On June 3 2026, Nature published online a research paper titled “Teosinte alleles enhance nitrogen assimilation and seed protein in maize,” jointly completed by the research groups led by WU Yongrui, WANG Haihai from the Center for Excellence in Molecular Plant Sciences (CEMPS), Chinese Academy of Sciences (CAS), in collaboration with WANG Wenqin's team from Shanghai Normal University and Yongcai Huang's team from Sichuan Agricultural University.

    The research teams have successfully cloned THP3-T (Teosinte high protein 3), a key gene from maize's wild ancestor, teosinte, that significantly enhances seed protein content. This discovery marks another major breakthrough following their 2022 identification of the first high-protein gene, THP9-T.

    Maize (Zea mays L.) is a cornerstone of global food security. However, modern maize varieties often suffer from low seed protein content, leading to a heavy reliance on imported soybean meal for livestock feed. During the 9,000-year history of maize domestication and modern breeding, the lack of directional selection for protein content resulted in the "loss" of many beneficial alleles.

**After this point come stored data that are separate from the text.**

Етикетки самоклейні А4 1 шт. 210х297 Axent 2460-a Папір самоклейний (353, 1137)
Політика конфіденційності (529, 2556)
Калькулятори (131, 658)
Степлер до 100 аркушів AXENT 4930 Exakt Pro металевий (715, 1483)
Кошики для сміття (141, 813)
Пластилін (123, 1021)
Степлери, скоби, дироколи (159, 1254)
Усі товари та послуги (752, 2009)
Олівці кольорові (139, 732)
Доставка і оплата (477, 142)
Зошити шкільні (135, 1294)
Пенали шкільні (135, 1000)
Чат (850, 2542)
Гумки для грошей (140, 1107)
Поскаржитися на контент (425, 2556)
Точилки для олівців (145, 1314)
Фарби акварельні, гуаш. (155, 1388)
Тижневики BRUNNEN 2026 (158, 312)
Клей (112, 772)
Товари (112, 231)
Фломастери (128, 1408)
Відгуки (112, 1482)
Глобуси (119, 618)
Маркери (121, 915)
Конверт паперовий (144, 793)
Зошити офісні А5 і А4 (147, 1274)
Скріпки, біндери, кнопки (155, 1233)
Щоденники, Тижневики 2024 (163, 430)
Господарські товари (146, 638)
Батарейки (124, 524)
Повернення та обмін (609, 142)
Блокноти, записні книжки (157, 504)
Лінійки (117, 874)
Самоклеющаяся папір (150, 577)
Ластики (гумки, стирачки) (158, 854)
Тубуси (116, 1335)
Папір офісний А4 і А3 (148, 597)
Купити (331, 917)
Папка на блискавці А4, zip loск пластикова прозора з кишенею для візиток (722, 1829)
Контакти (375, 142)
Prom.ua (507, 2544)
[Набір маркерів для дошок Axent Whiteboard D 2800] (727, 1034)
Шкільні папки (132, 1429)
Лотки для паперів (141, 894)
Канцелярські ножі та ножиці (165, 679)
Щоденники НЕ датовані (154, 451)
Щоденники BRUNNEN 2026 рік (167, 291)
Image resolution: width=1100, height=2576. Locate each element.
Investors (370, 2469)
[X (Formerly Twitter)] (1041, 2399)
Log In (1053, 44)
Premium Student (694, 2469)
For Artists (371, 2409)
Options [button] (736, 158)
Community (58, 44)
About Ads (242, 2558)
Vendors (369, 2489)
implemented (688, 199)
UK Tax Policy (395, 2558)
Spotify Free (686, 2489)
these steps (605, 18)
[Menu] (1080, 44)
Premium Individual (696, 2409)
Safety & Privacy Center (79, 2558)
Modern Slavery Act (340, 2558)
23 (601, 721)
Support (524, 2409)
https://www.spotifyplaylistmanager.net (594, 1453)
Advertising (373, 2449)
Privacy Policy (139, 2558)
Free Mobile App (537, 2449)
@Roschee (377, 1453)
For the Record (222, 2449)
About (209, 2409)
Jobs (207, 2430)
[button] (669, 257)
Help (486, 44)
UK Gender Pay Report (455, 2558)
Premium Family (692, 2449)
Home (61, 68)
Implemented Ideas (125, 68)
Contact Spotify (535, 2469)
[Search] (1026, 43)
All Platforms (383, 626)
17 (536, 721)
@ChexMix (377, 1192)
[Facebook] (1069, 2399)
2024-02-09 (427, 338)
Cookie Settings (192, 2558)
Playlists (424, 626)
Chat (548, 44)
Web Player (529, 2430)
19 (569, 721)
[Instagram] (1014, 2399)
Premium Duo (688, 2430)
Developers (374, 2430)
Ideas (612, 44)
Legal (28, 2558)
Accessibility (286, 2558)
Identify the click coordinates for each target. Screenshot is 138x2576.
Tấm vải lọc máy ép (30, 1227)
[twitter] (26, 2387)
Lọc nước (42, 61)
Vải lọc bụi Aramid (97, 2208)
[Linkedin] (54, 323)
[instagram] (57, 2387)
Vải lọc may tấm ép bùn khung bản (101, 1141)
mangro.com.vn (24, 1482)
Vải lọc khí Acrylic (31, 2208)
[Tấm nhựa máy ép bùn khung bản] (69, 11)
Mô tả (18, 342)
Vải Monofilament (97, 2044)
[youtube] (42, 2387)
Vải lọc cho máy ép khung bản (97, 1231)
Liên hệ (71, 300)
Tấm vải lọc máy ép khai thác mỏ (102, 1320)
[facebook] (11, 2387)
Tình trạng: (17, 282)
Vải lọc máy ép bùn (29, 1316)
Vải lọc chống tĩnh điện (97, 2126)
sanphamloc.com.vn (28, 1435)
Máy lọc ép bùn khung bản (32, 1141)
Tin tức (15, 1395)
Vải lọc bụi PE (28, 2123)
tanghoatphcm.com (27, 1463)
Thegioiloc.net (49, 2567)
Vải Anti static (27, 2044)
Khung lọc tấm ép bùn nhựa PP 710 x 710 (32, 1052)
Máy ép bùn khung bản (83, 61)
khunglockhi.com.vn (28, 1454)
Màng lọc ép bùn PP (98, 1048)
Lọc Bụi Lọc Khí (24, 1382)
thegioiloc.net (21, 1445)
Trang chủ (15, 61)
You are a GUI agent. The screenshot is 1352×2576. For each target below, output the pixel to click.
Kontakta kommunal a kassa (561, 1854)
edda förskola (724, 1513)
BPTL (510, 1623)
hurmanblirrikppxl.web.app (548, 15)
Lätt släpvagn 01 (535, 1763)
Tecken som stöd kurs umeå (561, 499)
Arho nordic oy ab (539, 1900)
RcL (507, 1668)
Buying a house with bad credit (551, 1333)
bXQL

    The researchers found that THP3-T encodes glutamate-oxaloacetate transaminase 1 (GOT1), a central enzyme in the nitrogen assimilation pathway. Natural variations in the promoter and coding sequence of THP3-T boost both its expression and enzymatic activity, optimizing nitrogen partitioning toward protein synthesis. Notably, THP3-T was inadvertently disfavored during domestication, with its frequency in modern maize lines dropping to only 2.1%.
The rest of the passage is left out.